You're reading from  The Applied TensorFlow and Keras Workshop

Product type Book
Published in Jul 2020
Publisher Packt
ISBN-13 9781800201217
Pages 174 pages
Edition 1st Edition
Languages
Authors (2):
Harveen Singh Chadha Harveen Singh Chadha
Profile icon Harveen Singh Chadha
Luis Capelo Luis Capelo
Profile icon Luis Capelo
View More author details

Why Do Neural Networks Work So Well?

Why are neural networks so powerful? Neural networks are powerful because they can be used to predict any given function with reasonable approximation. If we can represent a problem as a mathematical function and we have data that represents that function correctly, a deep learning model can, given enough resources, be able to approximate that function. This is typically called the Universal Approximation Theorem. For more information, refer to Michael Nielsen: Neural Networks and Deep Learning: A visual proof that neural nets can compute any function, available at http://neuralnetworksanddeeplearning.com/chap4.html.

We will not be exploring mathematical proofs of the universality principle in this book. However, two characteristics of neural networks should give you the right intuition on how to understand that principle: representation learning and function approximation.

Note

For more information, refer to A Brief Survey of Deep Reinforcement Learning, Kai Arulkumaran, Marc Peter Deisenroth, Miles Brundage, and Anil Anthony Bharath, arXiv, September 28, 2017, available at https://www.arxiv-vanity.com/papers/1708.05866/.

Representation Learning

The data used to train a neural network contains representations (also known as features) that explain the problem you are trying to solve. For instance, if we are interested in recognizing faces from images, the color values of each pixel from a set of images that contain faces will be used as a starting point. The model will then continuously learn higher-level representations by combining pixels together as it goes through its training process. A pictorial depiction is displayed here:

Figure 1.1: A series of higher-level representations based on input data

Figure 1.1: A series of higher-level representations based on input data

Note

Figure 1.1 is a derivate image based on an original image from Yann LeCun, Yoshua Bengio, and Geoffrey Hinton in Deep Learning, published in Nature, 521, 436–444 (28 May 2015) doi:10.1038/ nature14539. You can find the paper at: https://www.nature.com/articles/nature14539.

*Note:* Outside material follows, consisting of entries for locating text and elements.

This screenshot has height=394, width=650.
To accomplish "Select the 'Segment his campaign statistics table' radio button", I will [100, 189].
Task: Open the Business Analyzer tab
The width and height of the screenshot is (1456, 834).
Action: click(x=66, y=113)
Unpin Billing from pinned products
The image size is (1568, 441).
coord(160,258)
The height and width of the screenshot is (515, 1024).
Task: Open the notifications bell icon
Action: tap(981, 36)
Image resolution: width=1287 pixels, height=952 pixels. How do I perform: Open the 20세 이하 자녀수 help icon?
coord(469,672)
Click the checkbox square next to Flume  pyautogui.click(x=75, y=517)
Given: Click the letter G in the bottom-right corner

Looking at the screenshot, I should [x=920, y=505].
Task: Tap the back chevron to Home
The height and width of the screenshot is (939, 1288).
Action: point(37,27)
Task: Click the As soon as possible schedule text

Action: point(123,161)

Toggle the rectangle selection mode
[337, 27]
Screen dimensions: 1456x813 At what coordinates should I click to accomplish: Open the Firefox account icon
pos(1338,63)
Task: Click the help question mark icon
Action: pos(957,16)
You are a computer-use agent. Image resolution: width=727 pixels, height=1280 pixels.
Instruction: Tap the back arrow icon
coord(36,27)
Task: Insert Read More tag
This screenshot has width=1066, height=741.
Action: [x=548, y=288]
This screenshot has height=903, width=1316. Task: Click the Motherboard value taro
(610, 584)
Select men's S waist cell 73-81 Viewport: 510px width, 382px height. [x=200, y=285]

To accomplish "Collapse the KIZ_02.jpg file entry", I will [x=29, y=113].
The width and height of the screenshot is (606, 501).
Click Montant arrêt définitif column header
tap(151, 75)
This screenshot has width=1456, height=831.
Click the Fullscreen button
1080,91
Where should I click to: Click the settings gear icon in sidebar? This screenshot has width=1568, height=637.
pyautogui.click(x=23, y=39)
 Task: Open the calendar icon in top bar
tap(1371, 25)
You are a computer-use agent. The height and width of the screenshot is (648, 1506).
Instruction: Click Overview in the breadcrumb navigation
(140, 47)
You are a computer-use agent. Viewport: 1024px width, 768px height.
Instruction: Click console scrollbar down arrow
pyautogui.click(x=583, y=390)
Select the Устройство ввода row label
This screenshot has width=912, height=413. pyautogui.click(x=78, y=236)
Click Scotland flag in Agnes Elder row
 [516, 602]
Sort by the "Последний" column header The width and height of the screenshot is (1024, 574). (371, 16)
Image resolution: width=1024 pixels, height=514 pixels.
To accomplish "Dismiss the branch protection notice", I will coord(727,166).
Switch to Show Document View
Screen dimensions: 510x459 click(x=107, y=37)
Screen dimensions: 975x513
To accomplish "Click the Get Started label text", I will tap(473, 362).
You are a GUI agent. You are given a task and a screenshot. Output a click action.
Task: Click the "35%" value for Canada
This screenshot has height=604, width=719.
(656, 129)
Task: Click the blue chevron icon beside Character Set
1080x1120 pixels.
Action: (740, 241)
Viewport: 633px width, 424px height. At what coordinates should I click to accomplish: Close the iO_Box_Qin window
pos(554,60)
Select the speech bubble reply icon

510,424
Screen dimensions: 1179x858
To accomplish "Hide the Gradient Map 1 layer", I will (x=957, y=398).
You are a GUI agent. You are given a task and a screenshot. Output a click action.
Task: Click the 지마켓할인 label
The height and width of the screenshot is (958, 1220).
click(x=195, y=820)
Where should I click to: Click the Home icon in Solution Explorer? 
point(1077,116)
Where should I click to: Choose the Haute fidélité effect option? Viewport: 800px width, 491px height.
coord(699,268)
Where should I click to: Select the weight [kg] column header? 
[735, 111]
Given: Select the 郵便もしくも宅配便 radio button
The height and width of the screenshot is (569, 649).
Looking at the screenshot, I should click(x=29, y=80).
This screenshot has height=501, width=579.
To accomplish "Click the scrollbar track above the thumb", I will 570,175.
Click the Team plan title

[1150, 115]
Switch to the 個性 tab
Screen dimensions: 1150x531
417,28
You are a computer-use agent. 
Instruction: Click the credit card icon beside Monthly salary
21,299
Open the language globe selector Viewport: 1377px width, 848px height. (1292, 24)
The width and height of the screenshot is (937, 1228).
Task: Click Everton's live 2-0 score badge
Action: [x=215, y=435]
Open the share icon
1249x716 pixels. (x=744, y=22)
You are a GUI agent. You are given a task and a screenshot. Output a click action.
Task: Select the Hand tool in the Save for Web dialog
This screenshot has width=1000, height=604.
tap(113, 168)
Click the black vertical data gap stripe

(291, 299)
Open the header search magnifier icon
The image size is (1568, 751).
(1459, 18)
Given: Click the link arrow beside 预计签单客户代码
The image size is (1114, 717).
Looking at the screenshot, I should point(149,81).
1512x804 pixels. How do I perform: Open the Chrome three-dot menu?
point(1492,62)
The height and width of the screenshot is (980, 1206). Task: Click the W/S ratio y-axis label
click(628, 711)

In formal words, neural networks are computation graphs in which each step computes higher abstraction representations from input data. Each of these steps represents a progression into a different abstraction layer. Data progresses through each of these layers, thereby building higher-level representations. The process finishes with the highest representation possible: the one the model is trying to predict.

Function Approximation

When neural networks learn new representations of data, they do so by combining weights and biases with neurons from different layers. They adjust the weights of these connections every time a training cycle occurs using a mathematical technique called backpropagation. The weights and biases improve at each round, up to the point that an optimum is achieved. This means that a neural network can measure how wrong it is on every training cycle, adjust the weights and biases of each neuron, and try again. If it determines that a certain modification produces better results than the previous round, it will invest in that modification until an optimal solution is achieved.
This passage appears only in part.